Data Structure and Algorithm
Data Structure
Hashing
Double Hashing

Double Hashing

Double hashing is a collision resolution technique used in open-addressed hash tables. It works by using two hash functions to compute two different hash values for a given key. The first hash function is used to compute the initial hash value, and the second hash function is used to compute the step size for the probing sequence.

Double hashing has the ability to have a low collision rate, as it uses two hash functions to compute the hash value and the step size. This means that the probability of a collision occurring is lower than in other collision resolution techniques such as linear probing or quadratic probing.

However, double hashing has a few drawbacks. First, it requires the use of two hash functions, which can increase the computational complexity of the insertion and search operations. Second, it requires a good choice of hash functions to achieve good performance. If the hash functions are not well-designed, the collision rate may still be high.

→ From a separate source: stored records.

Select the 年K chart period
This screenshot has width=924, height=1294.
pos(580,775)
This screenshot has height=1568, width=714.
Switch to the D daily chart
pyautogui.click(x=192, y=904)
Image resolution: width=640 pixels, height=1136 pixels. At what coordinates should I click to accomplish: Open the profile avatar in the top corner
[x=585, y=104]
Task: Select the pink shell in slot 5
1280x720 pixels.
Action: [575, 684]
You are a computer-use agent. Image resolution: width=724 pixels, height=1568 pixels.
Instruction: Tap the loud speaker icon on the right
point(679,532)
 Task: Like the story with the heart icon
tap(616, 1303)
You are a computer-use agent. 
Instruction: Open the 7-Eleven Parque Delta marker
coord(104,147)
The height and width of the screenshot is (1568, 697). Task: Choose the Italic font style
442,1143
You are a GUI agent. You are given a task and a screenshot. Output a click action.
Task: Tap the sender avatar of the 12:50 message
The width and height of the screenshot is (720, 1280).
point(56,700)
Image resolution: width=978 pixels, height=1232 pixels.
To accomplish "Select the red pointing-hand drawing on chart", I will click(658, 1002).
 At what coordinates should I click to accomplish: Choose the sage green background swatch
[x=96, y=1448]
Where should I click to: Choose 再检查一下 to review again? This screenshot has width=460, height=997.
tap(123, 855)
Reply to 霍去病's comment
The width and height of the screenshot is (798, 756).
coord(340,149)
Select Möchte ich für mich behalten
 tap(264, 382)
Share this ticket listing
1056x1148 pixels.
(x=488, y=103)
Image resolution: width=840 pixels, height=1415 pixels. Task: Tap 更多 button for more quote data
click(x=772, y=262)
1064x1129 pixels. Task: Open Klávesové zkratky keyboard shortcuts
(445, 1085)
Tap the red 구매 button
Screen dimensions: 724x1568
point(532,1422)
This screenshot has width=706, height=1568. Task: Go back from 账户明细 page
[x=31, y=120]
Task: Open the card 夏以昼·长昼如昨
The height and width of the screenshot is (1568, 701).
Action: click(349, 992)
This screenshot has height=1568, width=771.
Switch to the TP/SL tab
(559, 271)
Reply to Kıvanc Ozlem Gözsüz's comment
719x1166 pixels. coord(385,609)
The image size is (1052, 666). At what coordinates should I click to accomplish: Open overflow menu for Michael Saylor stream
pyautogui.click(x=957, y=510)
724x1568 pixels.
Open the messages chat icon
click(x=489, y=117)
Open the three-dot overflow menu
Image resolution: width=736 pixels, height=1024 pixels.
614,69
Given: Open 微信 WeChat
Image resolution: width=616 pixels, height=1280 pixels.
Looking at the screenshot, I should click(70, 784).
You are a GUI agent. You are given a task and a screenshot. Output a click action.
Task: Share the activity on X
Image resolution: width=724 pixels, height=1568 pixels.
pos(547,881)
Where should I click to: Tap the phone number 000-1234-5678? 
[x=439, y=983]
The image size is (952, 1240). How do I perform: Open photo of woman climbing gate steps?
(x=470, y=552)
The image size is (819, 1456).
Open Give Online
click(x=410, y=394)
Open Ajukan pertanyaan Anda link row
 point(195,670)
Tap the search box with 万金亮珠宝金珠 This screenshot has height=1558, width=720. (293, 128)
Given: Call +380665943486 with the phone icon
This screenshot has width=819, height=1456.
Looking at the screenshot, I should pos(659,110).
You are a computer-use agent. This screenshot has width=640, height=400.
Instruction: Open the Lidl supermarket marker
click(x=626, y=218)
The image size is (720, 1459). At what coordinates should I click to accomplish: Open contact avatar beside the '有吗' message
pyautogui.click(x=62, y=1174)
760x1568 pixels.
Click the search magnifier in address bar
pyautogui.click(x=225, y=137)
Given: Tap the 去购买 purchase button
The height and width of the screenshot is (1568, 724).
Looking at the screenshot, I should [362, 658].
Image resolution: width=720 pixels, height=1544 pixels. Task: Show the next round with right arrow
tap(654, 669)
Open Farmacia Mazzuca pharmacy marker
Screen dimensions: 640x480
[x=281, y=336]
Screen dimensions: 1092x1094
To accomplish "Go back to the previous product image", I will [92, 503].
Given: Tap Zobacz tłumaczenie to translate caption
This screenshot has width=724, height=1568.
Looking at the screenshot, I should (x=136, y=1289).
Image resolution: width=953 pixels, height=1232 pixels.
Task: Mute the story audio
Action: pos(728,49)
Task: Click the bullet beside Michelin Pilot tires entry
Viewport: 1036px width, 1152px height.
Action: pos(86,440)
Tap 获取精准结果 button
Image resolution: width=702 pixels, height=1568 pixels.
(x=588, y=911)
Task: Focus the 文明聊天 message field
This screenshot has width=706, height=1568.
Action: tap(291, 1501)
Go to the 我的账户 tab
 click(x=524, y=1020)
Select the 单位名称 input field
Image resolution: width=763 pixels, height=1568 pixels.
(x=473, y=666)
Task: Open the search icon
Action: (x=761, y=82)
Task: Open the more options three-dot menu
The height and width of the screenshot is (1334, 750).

Advantages of Double Hashing

  • The advantage of Double hashing is that it is one of the best forms of probing, producing a uniform distribution of records throughout a hash table.
  • This technique does not yield any clusters (unlike linear probing which suffers from primary clustering).
  • It is one of the effective methods for resolving collisions.

How Double Hashing Works

Double hashing can be done using the following formula:

hash(key, i) = (hash1(key) + i * hash2(key)) % TABLE_SIZE

Here hash1() and hash2() are hash functions and TABLE_SIZE is the size of the hash table. (We repeat by increasing i (0, 1, 2...) when a collision occurs)

  • The first hash function is typically: hash1(key) = key % TABLE_SIZE
  • A popular second hash function is: hash2(key) = PRIME - (key % PRIME) (where PRIME is a prime number smaller than the TABLE_SIZE)

Requirements for a good second Hash function:

  1. It must never evaluate to zero (otherwise the step size would be zero, resulting in an infinite loop on the same slot).
  2. It must make sure that all cells can be probed.

Example

Let's say TABLE_SIZE = 13.

  • Hash1(key) = key % 13
  • Hash2(key) = 7 - (key % 7)

If we want to insert key 10, and Hash1(10) results in a collision:

  • Probe 1 (i = 1): (Hash1(10) + 1 * Hash2(10)) % 13
  • Probe 2 (i = 2): (Hash1(10) + 2 * Hash2(10)) % 13 ...and so on until an empty slot is found.